The implementation of implementations

All the defimpl macro has to do is to put the functions we register into the *impls* macro in such a manner that our scaffolding function finds it. Let’s define a skeleton again and then start to fill in the blanks.

(define-syntax defimpl
  (syntax-rules ()
    ((_ name pred funs)
      ; housekeeping goes here
    )))
Fig. 7: A defimpl skeleton.

The defimpl macro takes a protocol name, a predicate function, and the function implementations we need to provide to fulfill the protocol contract.

All we really have to do here is to look up the protocol and register the new implementation. In order to keep this implementation simple we omit all error checking. The reference implementation for zepto comes with all kinds of checks that ensure we respect the contract.

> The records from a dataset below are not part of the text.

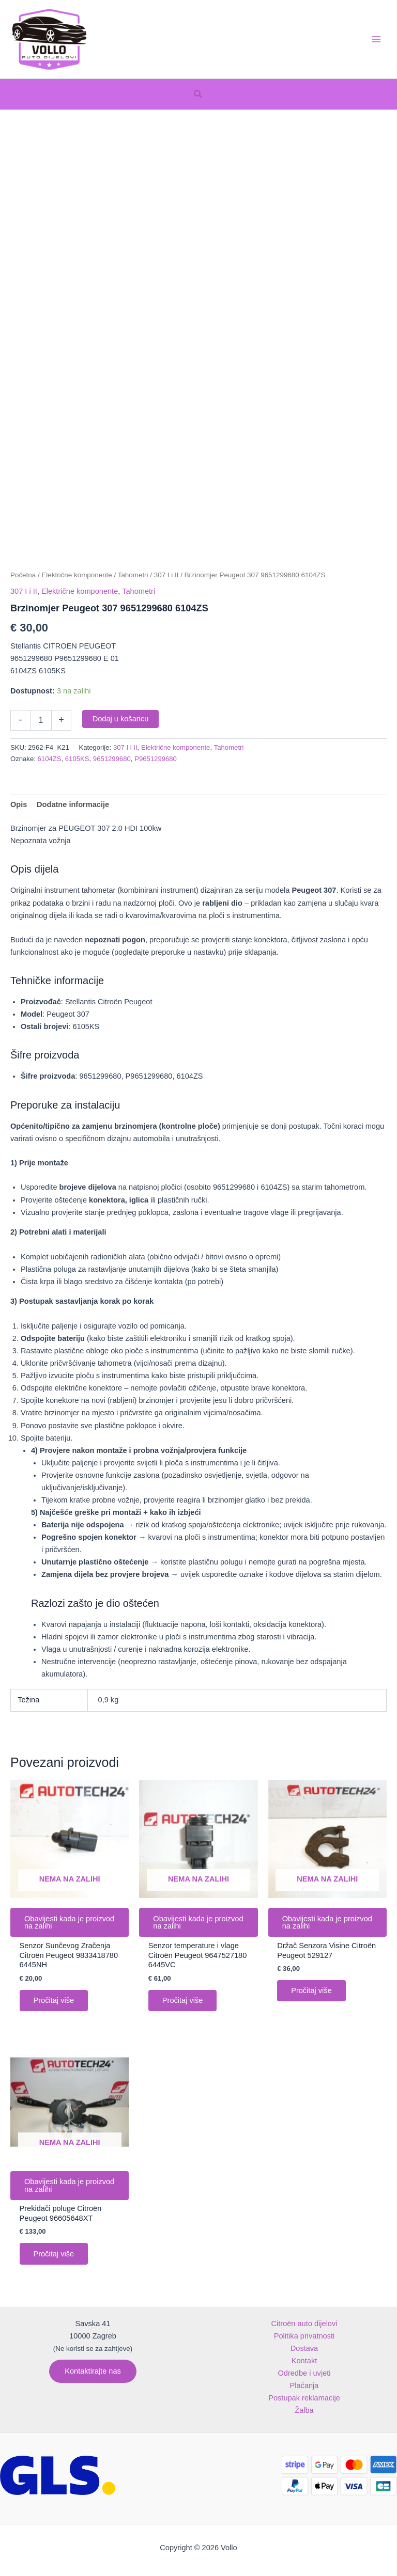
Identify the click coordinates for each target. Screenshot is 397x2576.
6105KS (77, 759)
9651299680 (112, 759)
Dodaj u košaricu (121, 719)
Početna (23, 575)
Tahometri (133, 575)
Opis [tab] (18, 804)
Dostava (304, 2348)
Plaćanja (304, 2385)
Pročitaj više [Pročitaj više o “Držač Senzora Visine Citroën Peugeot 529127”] (312, 1991)
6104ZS (50, 759)
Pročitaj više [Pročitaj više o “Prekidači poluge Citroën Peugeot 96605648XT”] (54, 2255)
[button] (198, 94)
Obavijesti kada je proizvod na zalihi (54, 1923)
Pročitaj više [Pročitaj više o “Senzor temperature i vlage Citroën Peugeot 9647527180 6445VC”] (183, 2001)
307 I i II (166, 575)
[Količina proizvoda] (41, 720)
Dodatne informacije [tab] (73, 804)
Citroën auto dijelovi (304, 2323)
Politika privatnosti (304, 2336)
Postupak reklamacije (304, 2398)
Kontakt (304, 2361)
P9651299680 (155, 759)
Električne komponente (76, 575)
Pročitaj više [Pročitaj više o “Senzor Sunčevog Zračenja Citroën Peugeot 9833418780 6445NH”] (54, 2001)
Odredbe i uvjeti (304, 2373)
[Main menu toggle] (376, 39)
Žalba (304, 2410)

Let's fill in the blanks with some lookup and an update skeleton:

(define-syntax defimpl
  (syntax-rules ()
    ((_ name pred funs)
      (let* ((name-str (symbol->string 'name)))
        (hash:update! *impls* name-str ; update function
          )))))
Fig. 8: A complete defimpl skeleton.

Here we just convert the name to a string and hand it over to hash:update!, which implements destructive assignment of a hash map’s key-value pair. hash:update! takes a hash map, a key and a function that will be handed the old value—or nil if the key doesn’t exists—and should return the new value.

Equipped with that knowledge, updating the list is as simple as making sure we replace nil with an empty list and append the new implementation to it.

(define-syntax defimpl
  (syntax-rules ()
    ((_ name pred funs)
      (let* ((name-str (symbol->string 'name)))
          (hash:update! *impls* name-str
            (lambda (impl)
              (let ((impl (if (truthy? impl) impl [])))
                (++ impl (list pred (make-hash nfuncs))))))))))
Fig. 9: The finished version of defimpl.

The new implementation is a pair of the predicate, by which we will filter the list of implementations when we look up the function to execute in defproto, and a hash maps of the functions and names. That’s all!

Wrapping up

This is a capable, but very brittle sketch of a generics system. It has all the moving parts. But, as mentioned before, we don’t actually check whether our protocols and their implementations make sense. This is unacceptable in the real world, but it’s also a very simple issue to fix if you want to build upwards from here.

This was the second post in my little series on how we can utilize the power of Scheme macros. If you would like me to continue this series and have any requests for future posts, I invite you to open a reminder issue on Github. Take care and see you very soon!

Footnotes

1: Atoms are equivalent to keywords in Common Lisp and Clojure.